Let's add a function:

impl RandomState {
  const fn new_non_random() -> RandomState { ... }
}

Create a "random state" which is not random, just some unspecified constants.

There are reasons to do that:

  • make possible to make HashMap deterministic, which might be useful in certain situations even at risk of DOS (for example, when debugging tests, to make test outputs repeatable to debug them easier: if test fails on fifth iteration, we can check third break on each run)
  • make HashMap::with_hasher const fn. Which is useful to put HashMap in a static variable (note hashbrown HashMap constructor is already const fn)

The issues mentioned above can be solved by implementing own random state object (and making with_hasher const fn), but that would complicate the client code: will need to propagate that type parameter everywhere. And public API will be worse.

These are trivial to implement obviously. Are there reasons not to?

This feels like a good reason to not do it for RandomState. I don't think it's a good idea for the laziest way to have a global hashmap to be one that's not actually HashDoS-resistant.

Now, having with_hasher be const fn does seem like a good thing to do. If something like FxHashMap can have a const creation function, great!

2 Likes

Empty HashMap (which is my use case) is perfectly DoS-safe. It's not possible (and not proposed) to put non-empty HashMap to a static variable anyway.

Also, there's a bazillion use cases where DoS resistance is not an issue (most tools for example).

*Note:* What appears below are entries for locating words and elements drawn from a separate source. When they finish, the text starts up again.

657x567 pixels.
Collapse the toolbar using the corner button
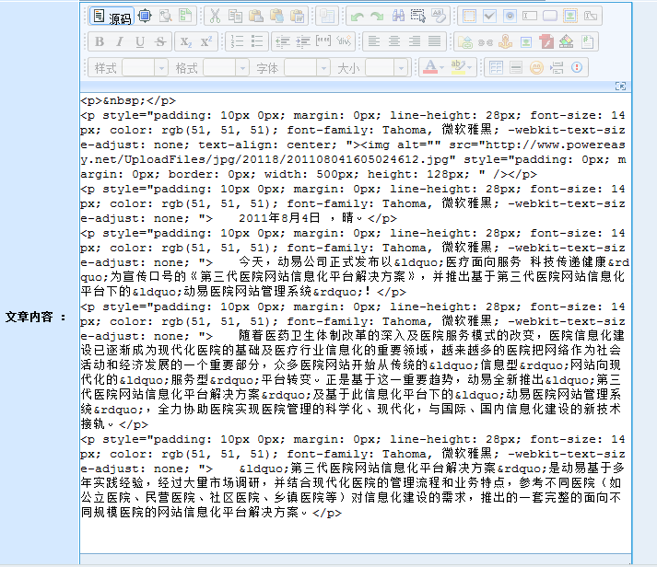pyautogui.click(x=620, y=86)
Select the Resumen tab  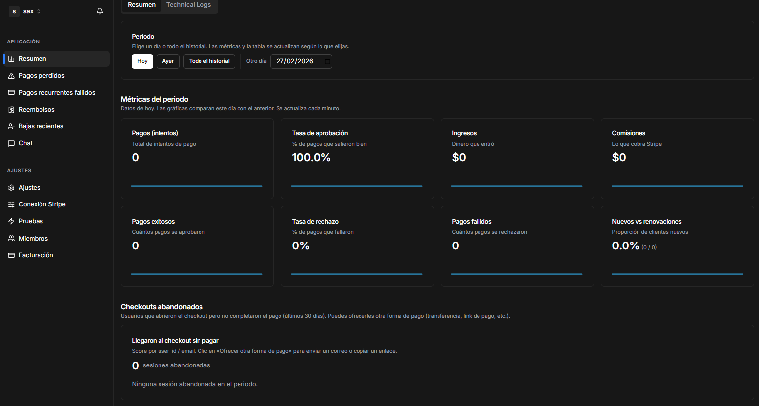tap(142, 4)
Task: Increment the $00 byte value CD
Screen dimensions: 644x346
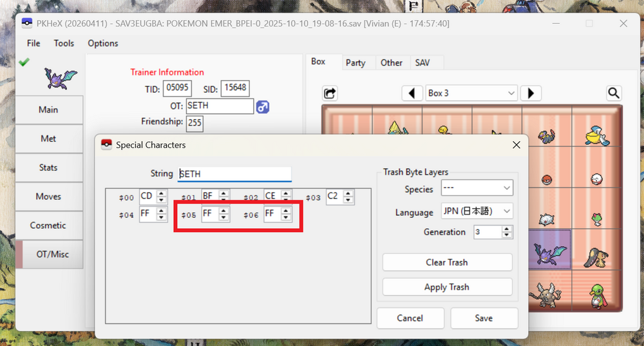Action: tap(162, 193)
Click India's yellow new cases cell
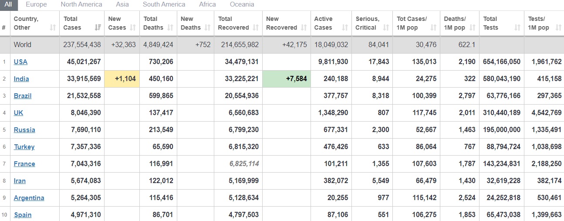The height and width of the screenshot is (221, 564). pos(122,79)
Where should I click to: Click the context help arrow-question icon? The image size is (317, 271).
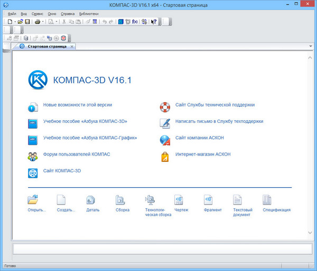click(154, 22)
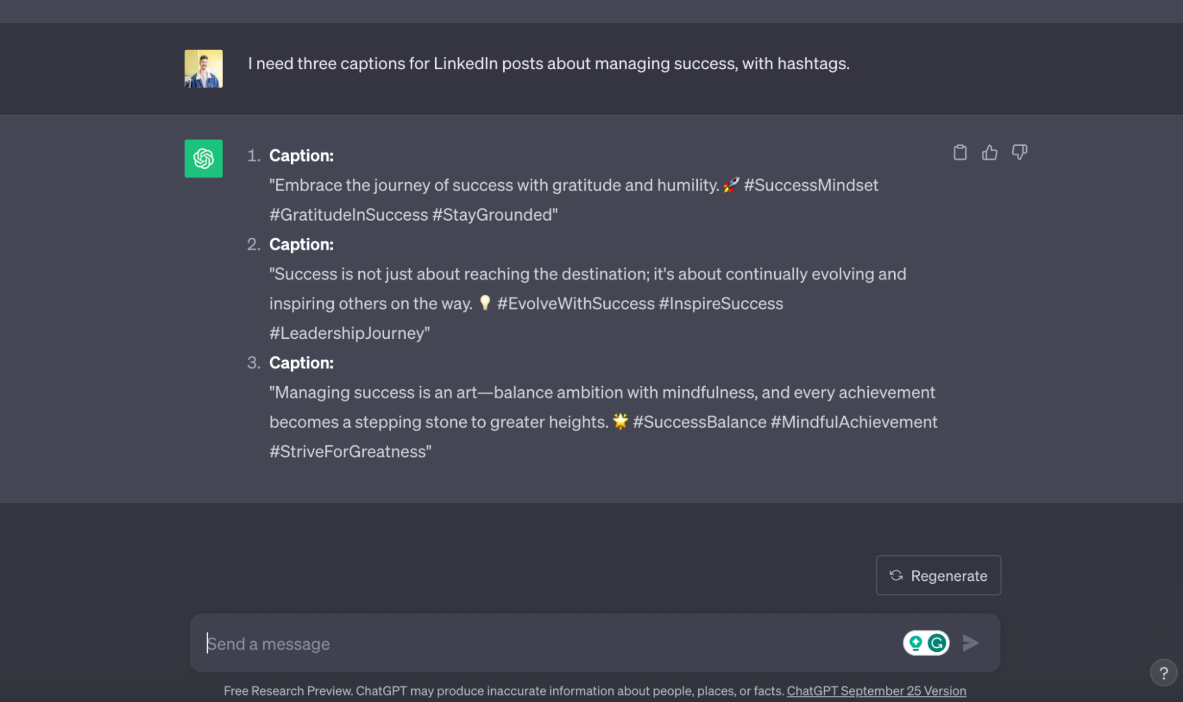Click the green lightbulb extension icon

tap(916, 643)
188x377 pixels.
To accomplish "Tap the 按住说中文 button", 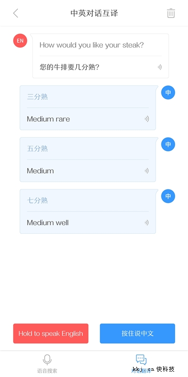I will tap(138, 334).

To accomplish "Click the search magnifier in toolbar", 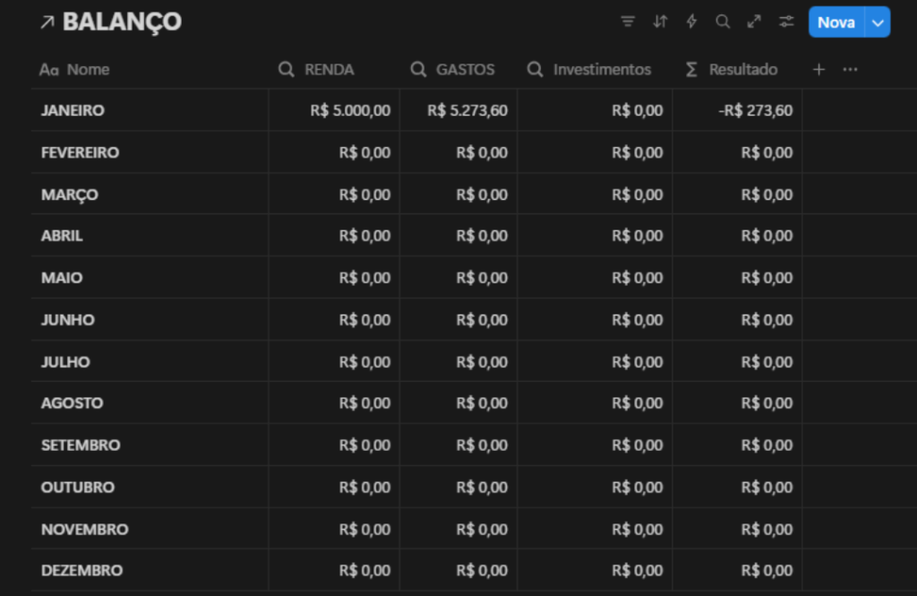I will (x=723, y=22).
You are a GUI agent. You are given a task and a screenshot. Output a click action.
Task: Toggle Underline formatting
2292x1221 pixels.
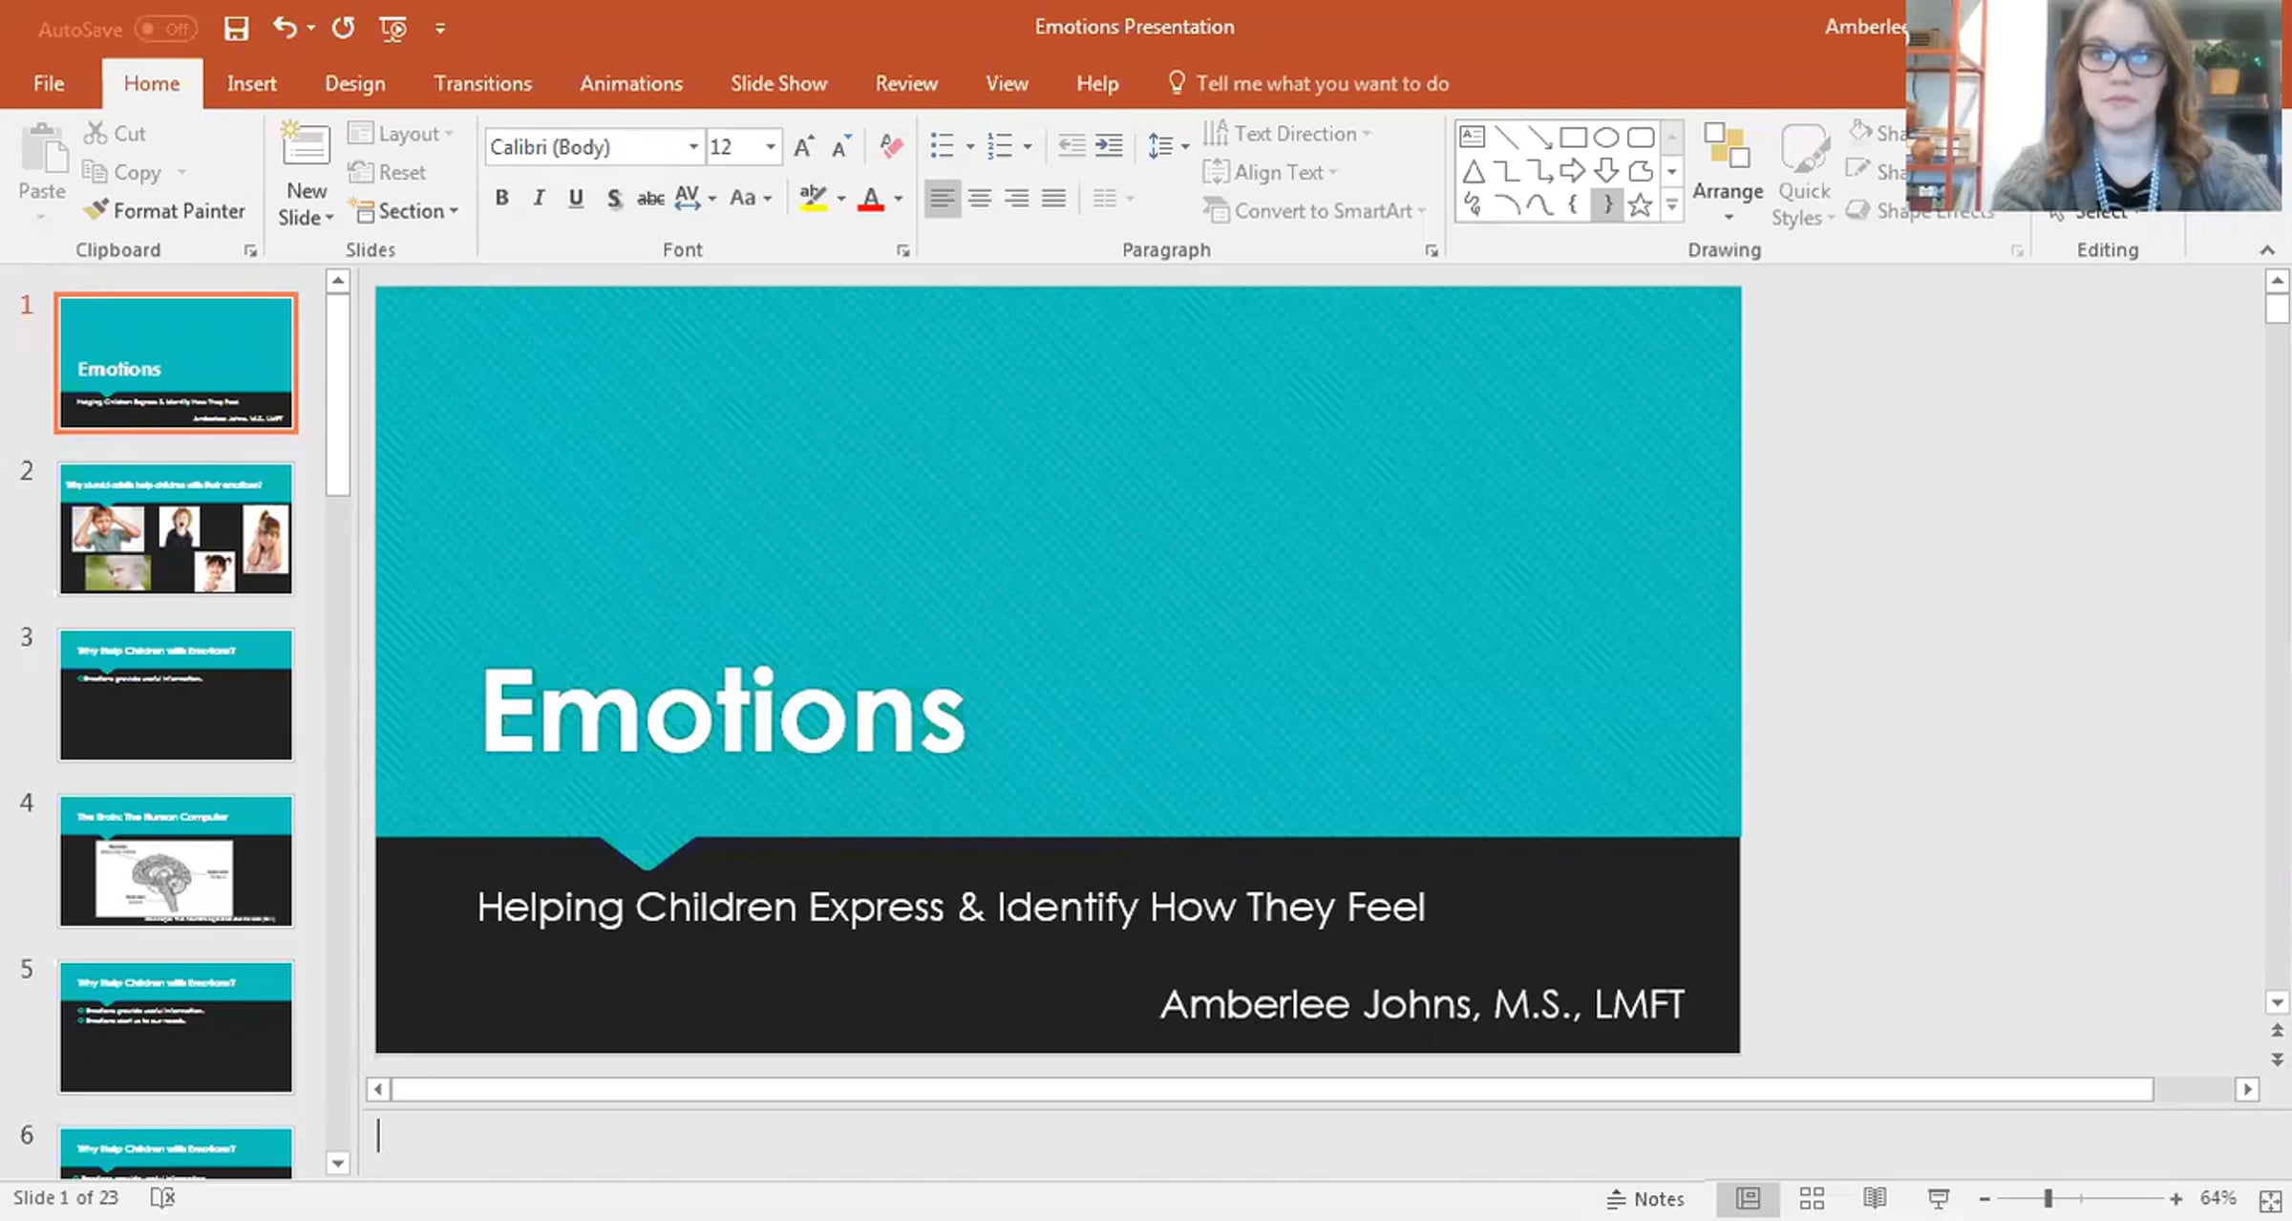pos(576,198)
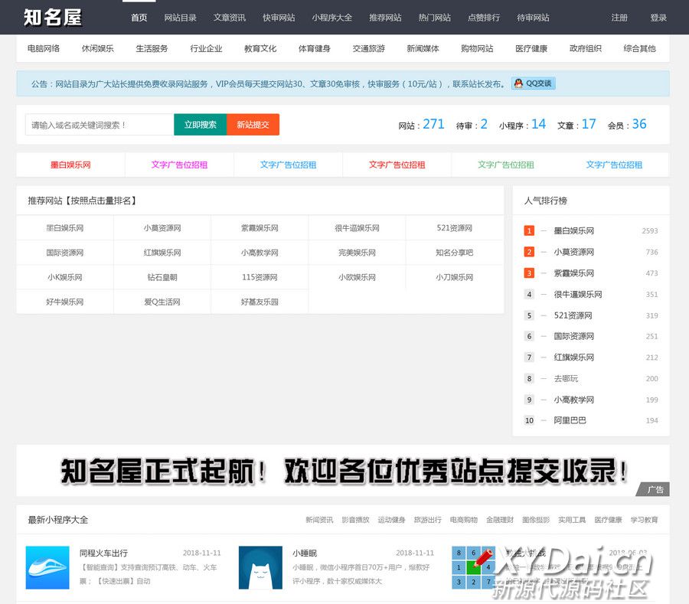Click the red 墨白娱乐网 text ad link

pos(70,165)
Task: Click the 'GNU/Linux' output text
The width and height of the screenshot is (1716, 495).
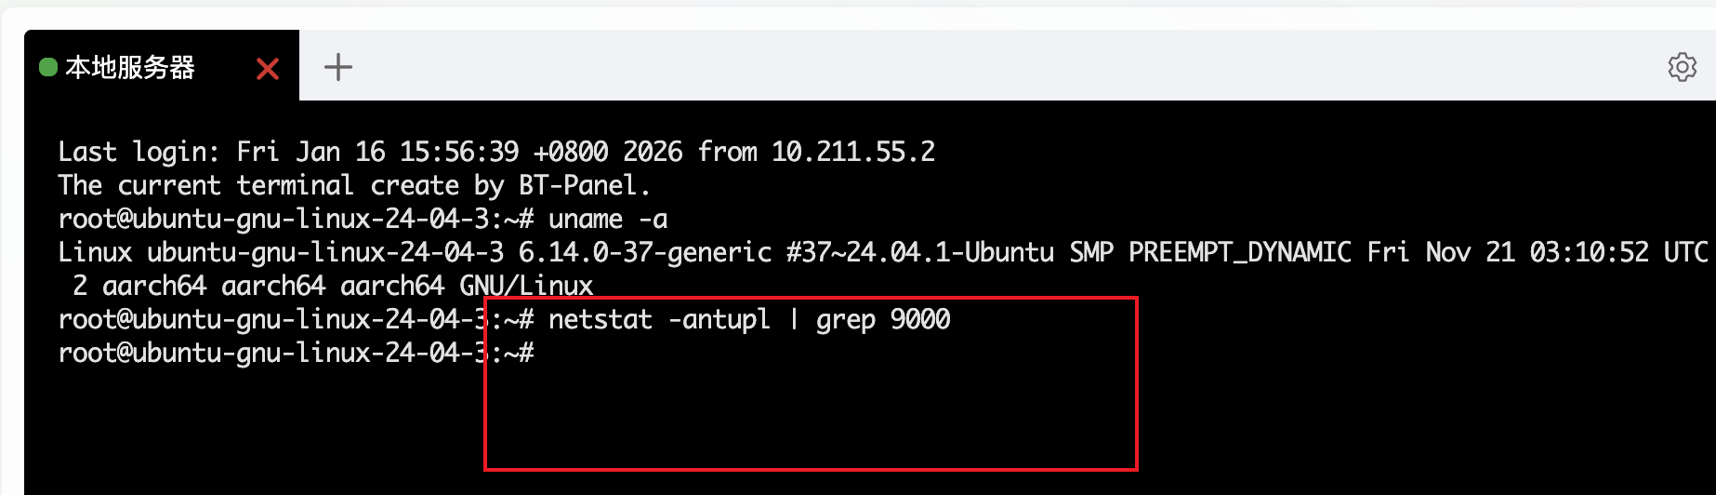Action: tap(526, 287)
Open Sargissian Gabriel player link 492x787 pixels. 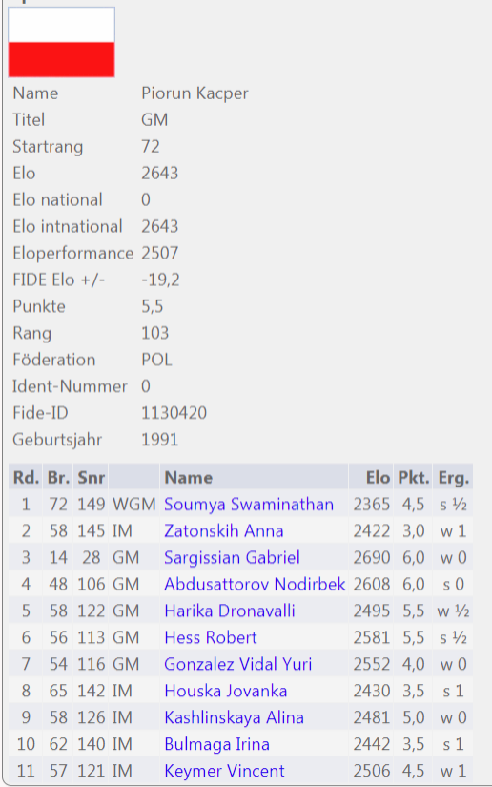[x=232, y=558]

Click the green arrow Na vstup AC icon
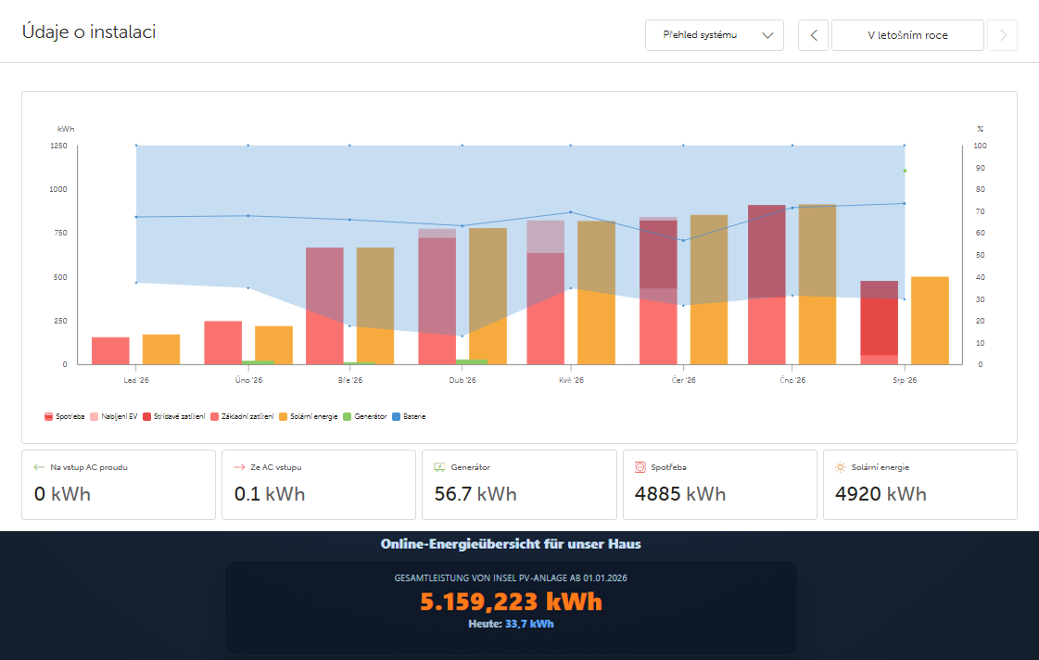[x=38, y=467]
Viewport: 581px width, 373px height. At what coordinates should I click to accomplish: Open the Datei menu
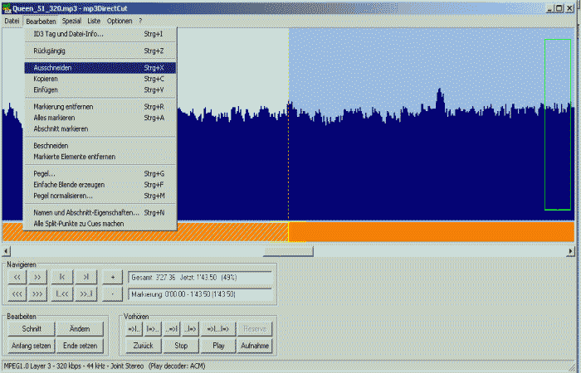click(x=12, y=20)
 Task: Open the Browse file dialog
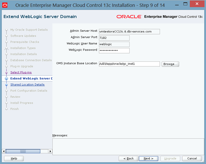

It should not be easy to create such less safe hash maps, but it should be possible to do so. I would suggest marking this function unsafe, but this function does not lead to memory violation, and unsafe is only meant to prevent memory issues.

It is not about laziness. It is about performance (lazy static is not free) and providing easy to use API. Consider this:

struct InnerMessage {
  some_payload: HashMap<String, String>,
  ... other fields
}

struct OtherMessage {
  inner_message: Option<InnerMessage>
}

impl OtherMessage {
  fn inner_message(&self) -> &InnerMessage {
    match &self.inner_message {
      Some(m) => m,
      None => &InnerMessage {
        some_payload: HashMap::with_hasher(RandomHasher::new_non_random()),
        ...
      }
    }
  }
}

Without ability to initialize HashMap with non-random state, this pattern is not possible, we need to define either lazy static or some boilerplate code which will be a burden for users of this API with no real benefits.

1 Like

... although, I now see a flaw in this proposal, which is: RandomState::clone() preserves it's state, and HashMap::clone does not reset that RandomState.

So cloned safe empty HashMap with non-random state becomes DoS-unsafe when populated with new elements.

RandomState could be made lazily-initialized on first insert (much harder to implement retaining backwards compatibility but possible), but that would make hashtable somewhat more expensive.

I wouldn't call that random state, more like your own hasher. The type parameter propagation can be easily solved with a type alias.

The only problem is that with_hasher is not const, but that can easily be solved (in fact hashbrown::HashMap::with_hasher is already const, so it's only a matter to change it in the stdlib).

You can put it in a Mutex and populate it at runtime.

You can always use another hasher for that, like fnv, ahash, fxhash ecc ecc.

But it's already possible, just not with a RandomState.

Not really, it's for anything that can cause UB.

1 Like

Type alias is much less convenient for users of the library. Users want HashMap, not an alias to HashMap.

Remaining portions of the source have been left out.